Abstract: Background: Cancer and Alzheimer's disease (AD) are both associated with aging, but do not often occur
together. Obesity is a shared risk factor for both diseases and may be involved in this curious clinical observation. Fat
cells produce many active substances, including leptin and adiponectin; leptin has cancer stimulating and AD inhibiting
properties, while adiponectin can inhibit cancer but stimulate AD.
Objective: To describe the opposing effects of leptin and adiponectin on cancer and AD, to outline signaling pathways
involved in these effects and to suggest new research on effective control strategies for both diseases.

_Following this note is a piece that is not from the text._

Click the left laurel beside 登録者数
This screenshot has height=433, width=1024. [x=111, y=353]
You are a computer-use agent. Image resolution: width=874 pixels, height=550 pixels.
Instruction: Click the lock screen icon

Methods: A review was conducted to document the inverse cancer/AD relationship and the role of excess body fat as
a common risk factor. Previous studies have suggested the involvement of p53, Wnt and other cell signaling pathways
in this inverse relationship. The opposing effects of leptin and adiponectin on these signaling pathways in cancer
and AD were evaluated.
Results: The inverse cancer/AD relationship is well documented, as is the role of excess body fat, especially central
obesity, in increasing risk for both diseases. Leptin and adiponectin have opposing effects in cancer and AD mediated
by signaling factors that influence apoptosis, angiogenesis, and other cell growth controls. Wnt and p53 are prominent
among these signaling factors.
Conclusion: Opposing effects of leptin and adiponectin, mediated by specific cell signaling pathways, are involved in
the inverse cancer/Ad relationship. Future research aimed at modifying the leptin/adiponectin ratio may lead to important
treatment and control approaches in both cancer and AD.